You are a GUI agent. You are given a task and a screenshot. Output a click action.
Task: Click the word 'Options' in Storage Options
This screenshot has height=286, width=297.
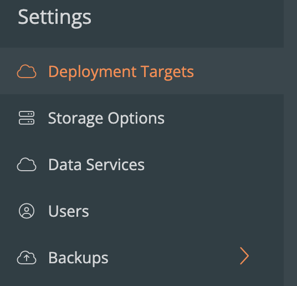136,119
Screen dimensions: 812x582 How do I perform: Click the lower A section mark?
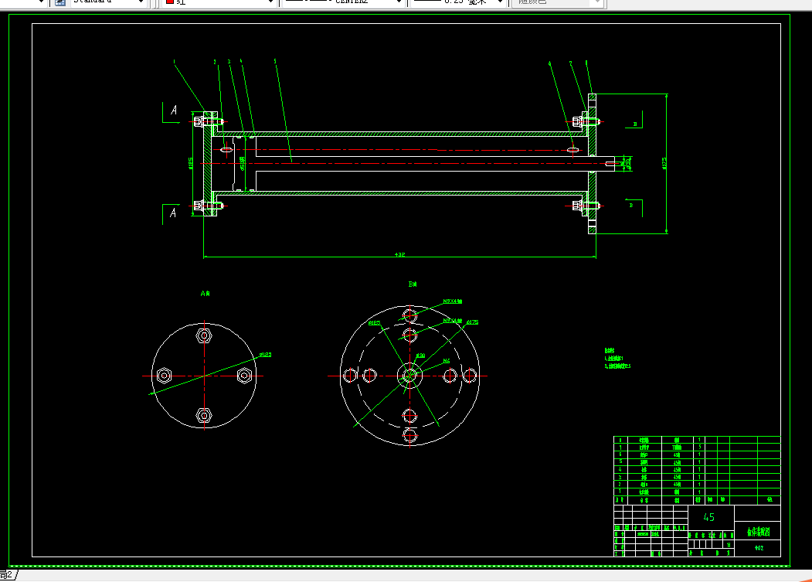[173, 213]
--------------------
Arrange all the items above as a two-column CSV with the headers text and answer. Give one row per item, with each value in a single quoted field and line breaks turned into spaces, and leave out the pictures.

text,answer
"You are a GUI agent. You are given a task and a screenshot. Output a click action. Task: Click the word 'Options' in Storage Options This screenshot has height=286, width=297.","136,119"
"Screen dimensions: 812x582 How do I perform: Click the lower A section mark?","[173, 213]"